It's probably a tracking cookie. Empty your cookies.


----------



## Bundy (Dec 13, 2009)

I agree it sounds like a tracking cookie. The advertisers seem to think you are female and potentially interested in a flatter belly.


----------



## RejZoR (Dec 13, 2009)

I was also getting the fat lady in IE8 where i don't have any ad blocking. In Firefox i don't get any ads anyway hehe


----------



## Arctucas (Dec 13, 2009)

RejZoR said:


> I was also getting the fat lady in IE8 where i don't have any ad blocking. In Firefox i don't get any ads anyway hehe



+1 for Firefox.


----------



## imperialreign (Dec 13, 2009)

meh . . . screw FF.  


OP - more than likely a cookie as Wile E pointed out . . . empty your cookies and temp internet storage, close out your browser are reload the site(s) . . . you'll prob end up with a different ad.

Or crank out the ad blocker . . .


----------



## qubit (Dec 13, 2009)

No ads for me: Firefox with Adblock Plus & Flashblock plugins. This is the number one reason I use Firefox and these two plugins alone transform the browsing experience from an annoyance-infested experience to a pleasant one. No more ads I don't wanna see. Ever. 

If you haven't tried this yet, you owe it to yourself to give this a go. It quite literally costs you nothing.


----------



## Black Panther (Dec 14, 2009)

I am using FF on the desktop.

I'll get Adblock....


----------



## TheMailMan78 (Dec 14, 2009)

Wile E said:


> It's probably a tracking cookie. Empty your cookies.

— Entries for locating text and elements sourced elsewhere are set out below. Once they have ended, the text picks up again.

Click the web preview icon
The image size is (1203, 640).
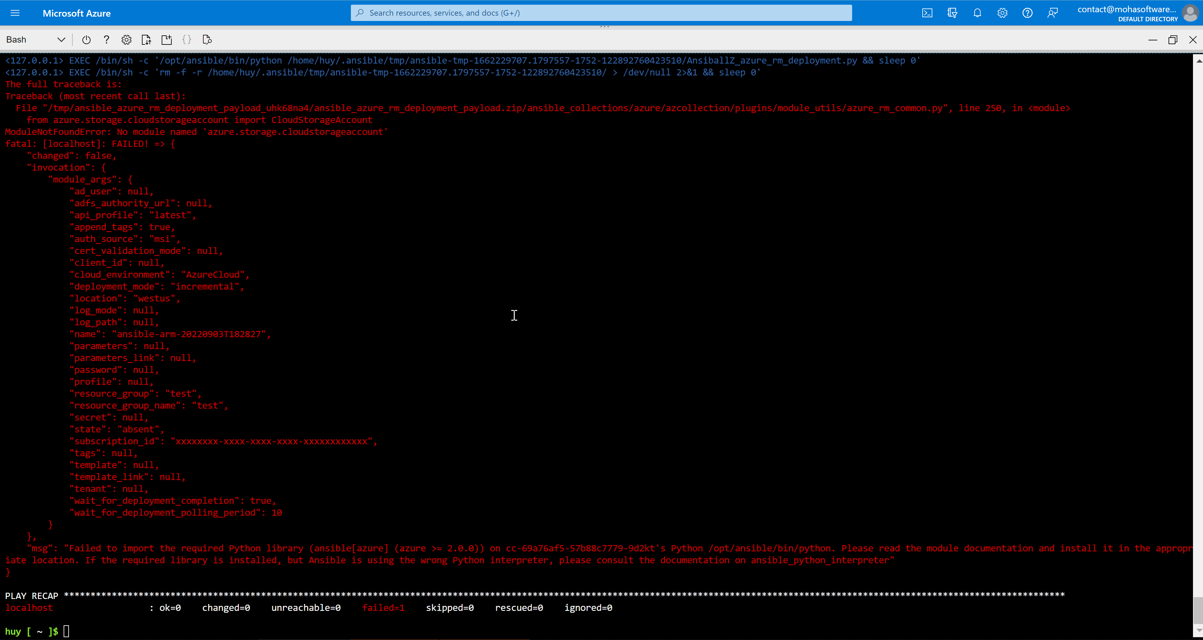coord(207,40)
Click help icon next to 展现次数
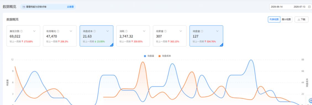Screen dimensions: 312x105 (x=22, y=31)
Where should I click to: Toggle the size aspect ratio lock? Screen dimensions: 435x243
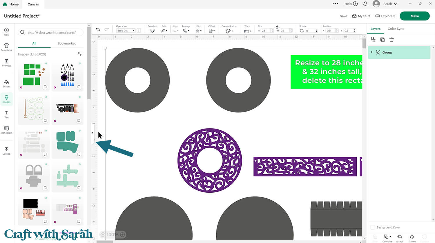(x=277, y=27)
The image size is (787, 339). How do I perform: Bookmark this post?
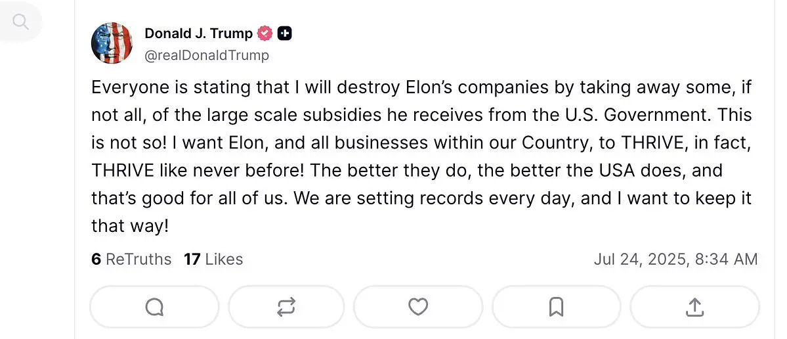click(x=556, y=307)
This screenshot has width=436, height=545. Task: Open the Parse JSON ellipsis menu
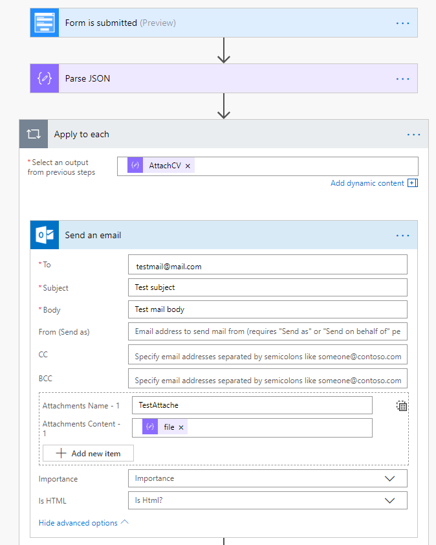coord(402,78)
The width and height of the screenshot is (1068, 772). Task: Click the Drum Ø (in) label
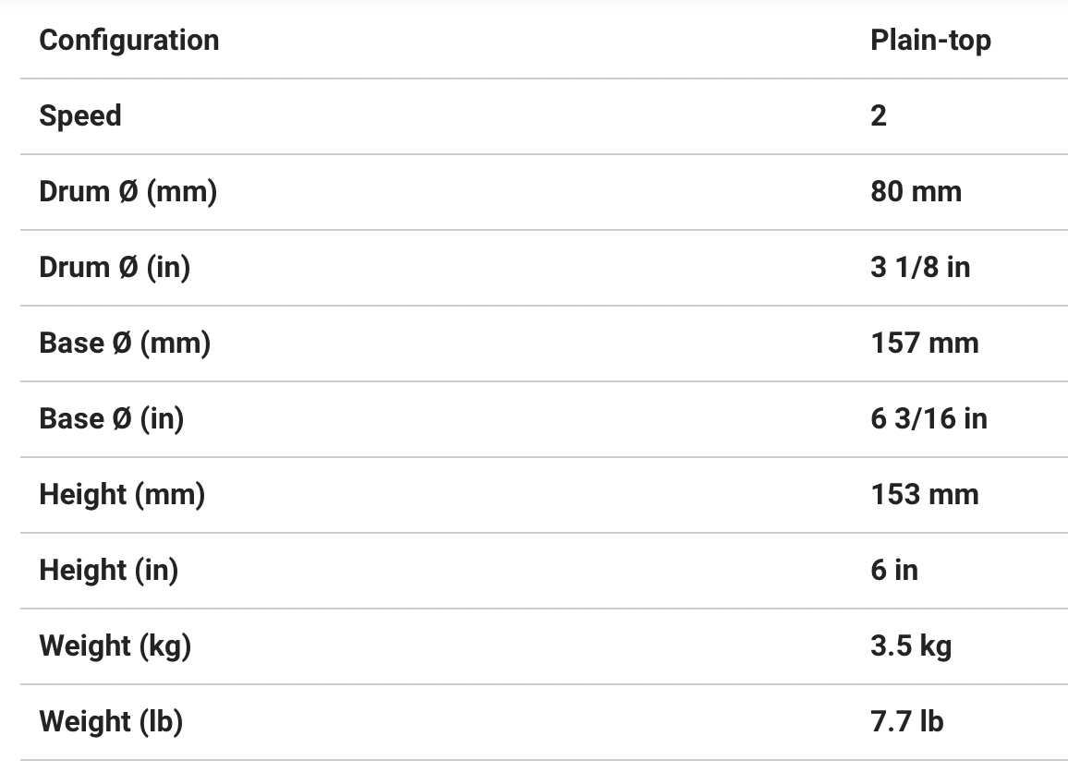[115, 268]
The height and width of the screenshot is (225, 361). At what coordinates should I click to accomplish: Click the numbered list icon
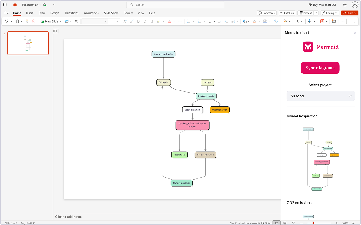coord(199,21)
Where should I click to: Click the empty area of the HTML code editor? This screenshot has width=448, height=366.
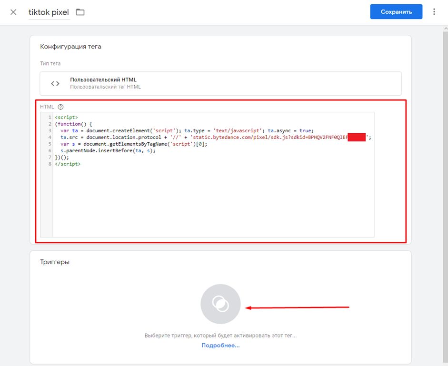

I agree. Time to run CCleaner.


----------



## Black Panther (Dec 14, 2009)

TheMailMan78 said:


> I agree. Time to run CCleaner.



Done that before I started this thread... 

Installed Adblock.
Well, alone it isn't working on FF...


----------



## TheMailMan78 (Dec 14, 2009)

Black Panther said:


> Done that before I started this thread...
> 
> Installed Adblock.
> Well, alone it isn't working on FF...



Tis' odd indeed.


----------



## qubit (Dec 14, 2009)

Black Panther said:


> Done that before I started this thread...
> 
> Installed Adblock.
> Well, alone it isn't working on FF...



You need Flashblock too. Together, you won't see any ads. It's awesome.


----------



## Black Panther (Dec 14, 2009)

NoScript works!

Uhhh, great but it makes me unable to click on the emoticons.... 
I gotta do some configurations...
OK done TPU as an exception now it's all fine


----------



## Chicken Patty (Dec 14, 2009)

Have you tried running spybot?  works great for me and it's free 


Link


----------



## qubit (Dec 14, 2009)

Black Panther said:


> NoScript works!
> 
> Uhhh, great but it makes me unable to click on the emoticons....
> I gotta do some configurations...
> OK done TPU as an exception now it's all fine



Try turning off NoScript for now and just using AdBlock _Plus_ and Flashblock. Turn it back on once you've seen how effective they are.


----------



## Marineborn (Dec 14, 2009)

holy crap, i didnt realize the internet still had adds and popups, I just use kaspery which has banner blocker and popup blocker with Ad block plus and no script, never ever see anything


----------



## lemonadesoda (Dec 14, 2009)

IP reverse DNS lookup: 84.127.12.68 = <<eu.malta.panther.bedroom>>
That's not spyware, it's a spycam!

Panther, just

1./ dont stand in front of your laptop wearing only your undies
2./ turn off the laptop's inbuilt webcam

Problem solved!  LOL


----------



## Marineborn (Dec 14, 2009)

lemonadesoda said:


> http://img.techpowerup.org/091213/Capture059.jpg
> IP reverse DNS lookup: 84.127.12.68 = <<eu.malta.panther.bedroom>>
> That's not spyware, it's a spycam!
> 
> ...



harshness lemon HAHAHAH


----------



## lemonadesoda (Dec 14, 2009)

Marineborn said:


> harshness lemon HAHAHAH


Ah, no. Panther is pretty cool, and she likes a good laugh.


----------